I built a model in PySpark that is available on all worker nodes, but I would like to generate some model-related plots in the notebook. The model itself is available in a Spark-context, but it is not available in the notebook-context so that I can make plots. How do I make the model available in the notebook-context?
For more context, here is a shell of my PySpark code:
df = spark.read.parquet('path_to_my_data')
import h2o
h2o.init()
df_h2o = h2o.H2OFrame(df)
model = H2OGradientBoostingEstimator(ntrees=100)

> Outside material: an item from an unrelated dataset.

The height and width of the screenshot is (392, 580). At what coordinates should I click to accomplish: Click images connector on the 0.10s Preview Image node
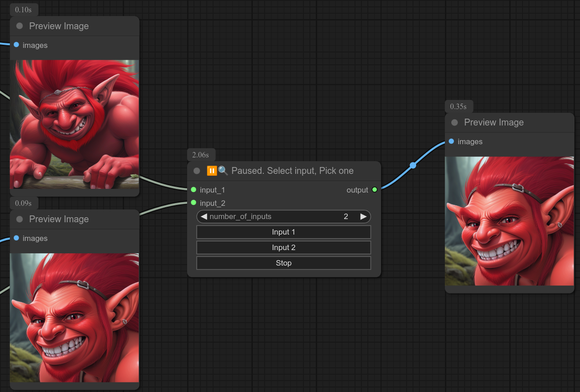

model.train(x = ['var1', 'var2', 'var3'],
y = 'yvar',
training_frame = df_h2o)
# --- NOW I WANT TO MAKE PLOTS FOR THE MODEL ---
# This does not return a plot to the notebook
model.varimp_plot()
Of course, the code model.varimp_plot()
does not return a plot because the plot is being returned on the worker nodes as opposed to the notebook. I have seen a lot of people do something like this:
%%local
import matplotlib.pyplot as plt
a = [1,2,3,4,5]
plt.plot(a)
and I tried something like this for my problem:
%%local
import matplotlib.pyplot as plt
model.varimp_plot()
but it does not work since model
is only defined in a Spark-context (not the notebook context). The error I receive is NameError: name 'model' is not defined
.
My question: How do I access model
in the notebook context? Put another way, how do I access model
in the %%local
block of code?